Materials and methods We refer to Supplementary Methods in Additional file 3 for a detailed description of the therapeutic compound response data, molecular data for the breast cancer cell lines, molecular data for the external breast cancer tumor samples used for validation, classification methods, data integration approach, statistical methods, pathway overrep resentation analysis, and the patient response prediction toolbox for the R project for statistical computing. Data and code deposition Genome copy number data have been deposited at the European Genome phenome Archive , hosted at the EBI. Gene expression data for the cell lines were derived from Affymetrix GeneChip Human Genome U133A and Affymetrix GeneChip Human Exon 1. 0 ST arrays. Raw data are available in ArrayExpress, hosted at the EBI.
RNAseq and exome seq data can be accessed at the GEO, accession number GSE48216. Genome wide methylation data for the cell lines are also available through GEO, accession number GSE42944. Software and data for treatment response prediction are available on Synapse. The software has also been deposited at GitHub. The raw drug response data are available as Additional file 9. Introduction About 80% of primary breast cancer is estrogen receptor alpha positive and proliferates in response to estrogen. E mediates its effect by binding to ER, which in turn regulates transcription of target genes con trolling proliferation and cell survival. Clinically, patients are treated with endocrine agents such as tamoxifen, which competes with E for the ER or aromatase inhibi tors, which block the conversion of androgens to E.

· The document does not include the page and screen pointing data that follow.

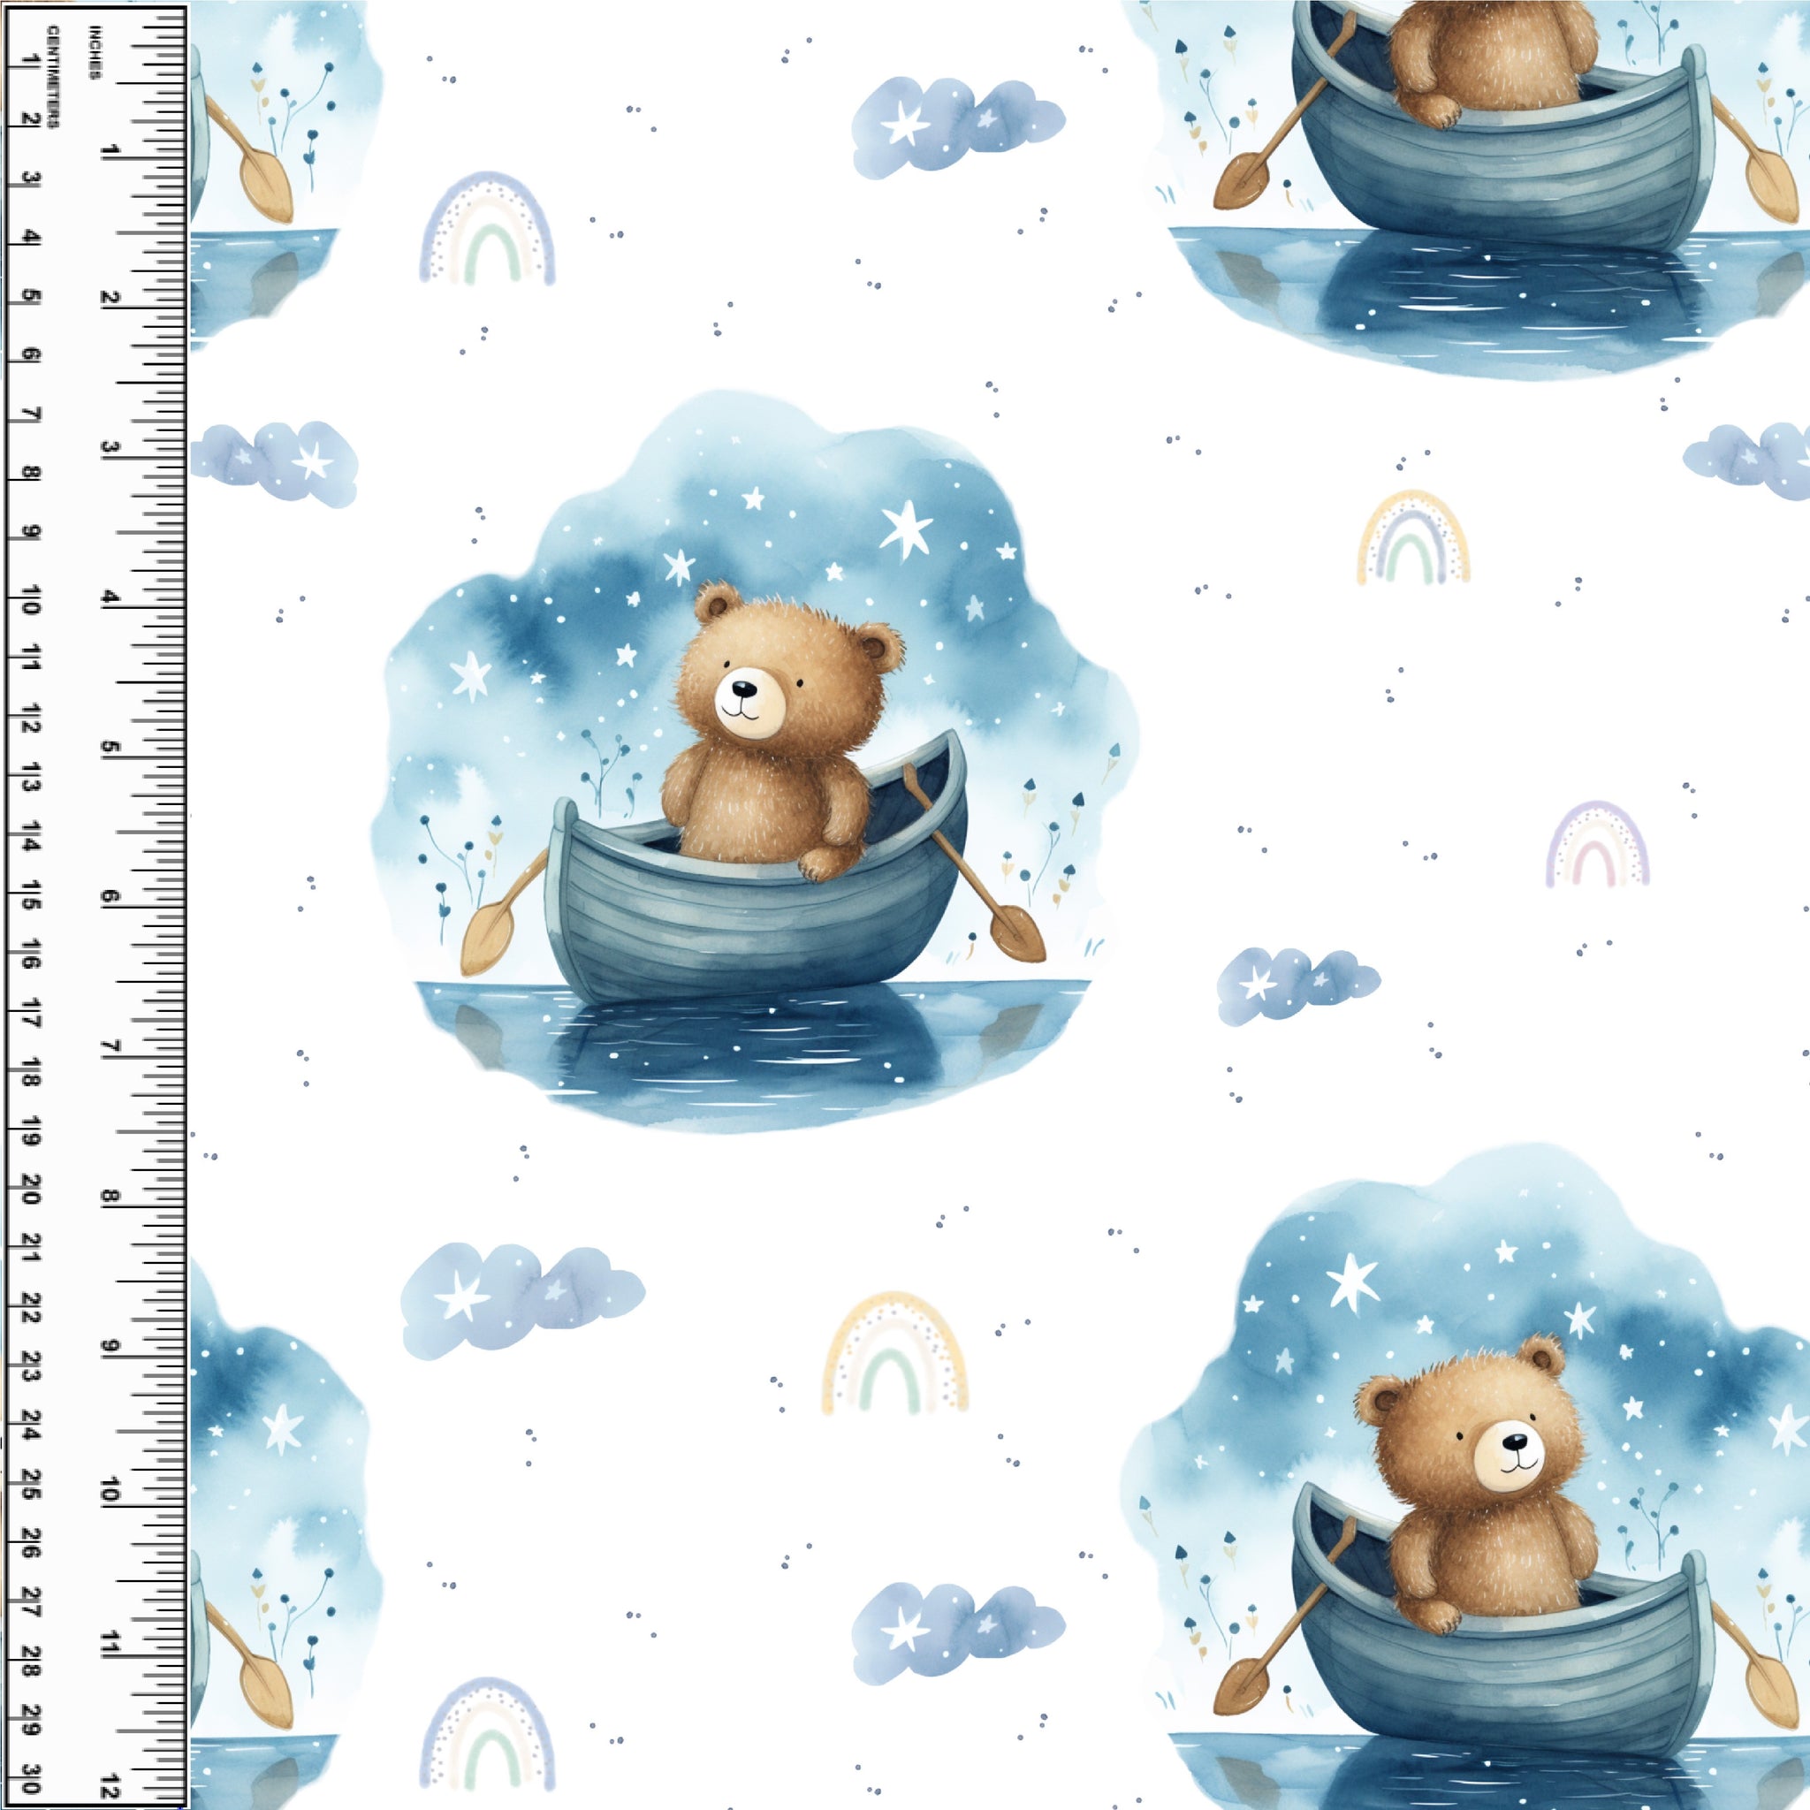The height and width of the screenshot is (1810, 1810).
Task: Click the pink-purple rainbow at the middle right
Action: pos(1596,846)
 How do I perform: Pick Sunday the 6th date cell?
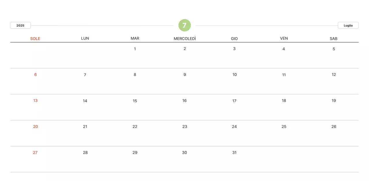coord(35,74)
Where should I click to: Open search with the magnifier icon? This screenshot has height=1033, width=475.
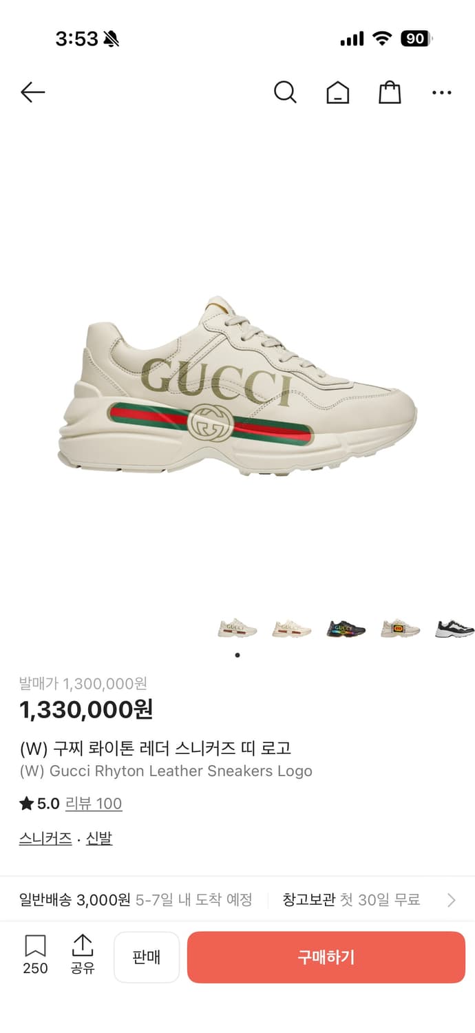tap(285, 92)
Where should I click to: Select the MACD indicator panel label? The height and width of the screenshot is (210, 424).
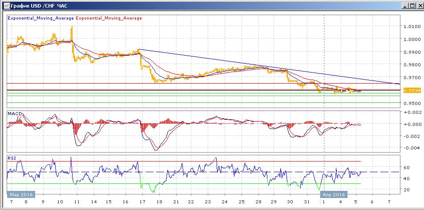14,114
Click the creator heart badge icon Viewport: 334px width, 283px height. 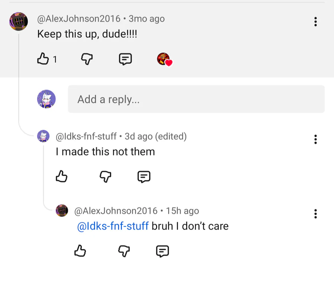[164, 59]
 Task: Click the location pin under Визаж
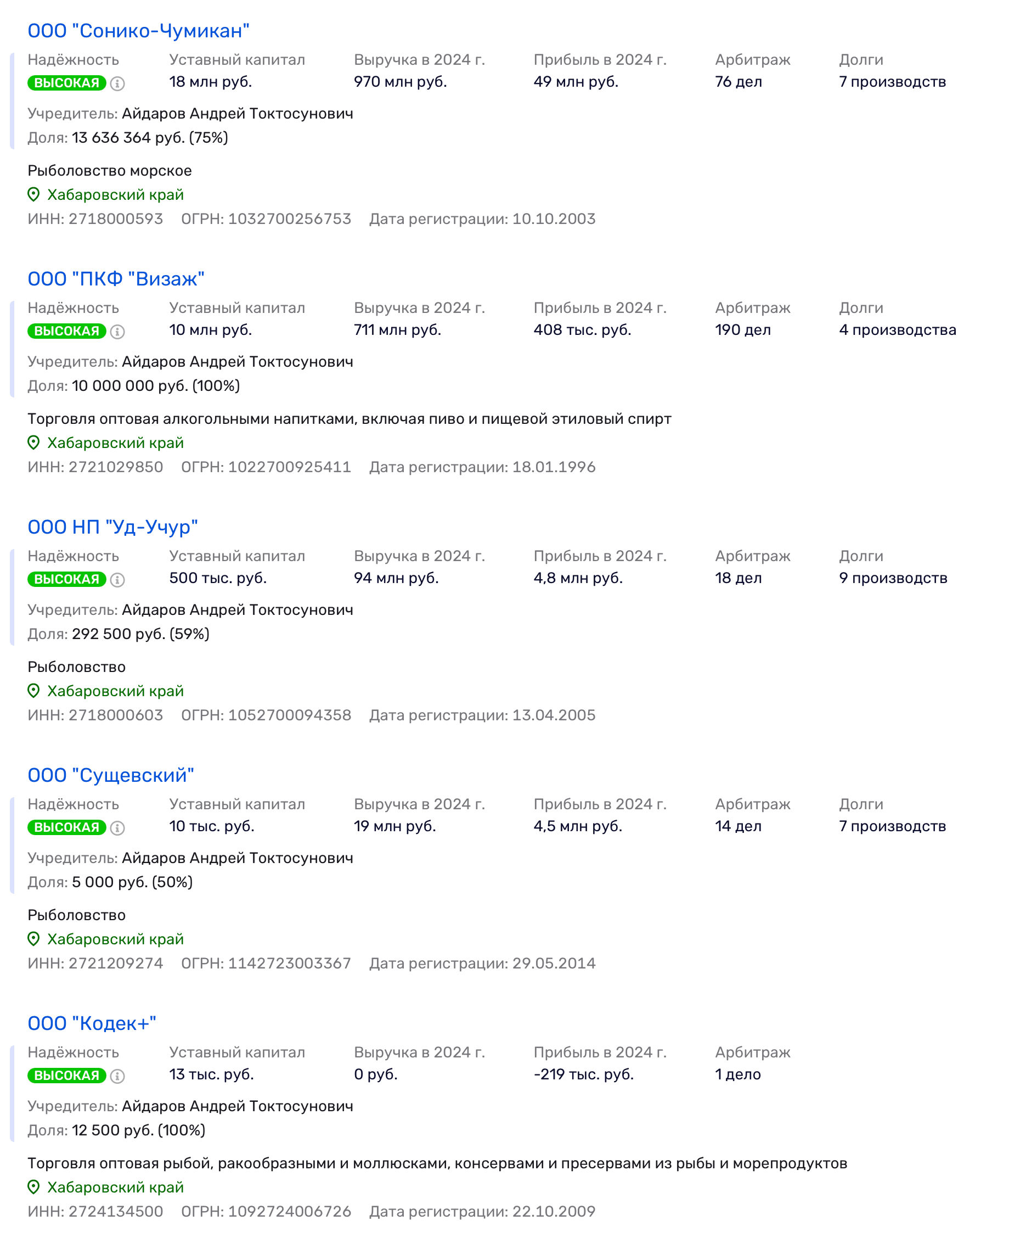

The most effective approach in postmenopausal patients is with AIs, but, as with other treatments, resistance to these agents develops in Brefeldin_A many cases. Studies in model systems indicate that this resistance may often depend on the acquisition of enhanced cross talk between ER and growth factor pathways that allows the disease to cir cumvent the need for steroid hormones. In BC, the PI3K/AKT pathway modulates responses to signals, communicated through the ER and the HER family of receptors. This pathway is important in the clinical sensitivity of BC to antiendocrine therapy. In vitro studies have implicated AKT in the ligand independent phosphorylation of the ER and subsequent resistance to tamoxifen. Similarly, elevated levels of AKT have been shown to change the genome wide binding pattern of ER, effectively altering the ER program. These data suggest that signaling partners downstream of PI3K/AKT may pro vide potential therapeutic targets. One rational possibility is mTOR, which exists in mammalian cells as two protein complexes. mTORC1 and mTORC2.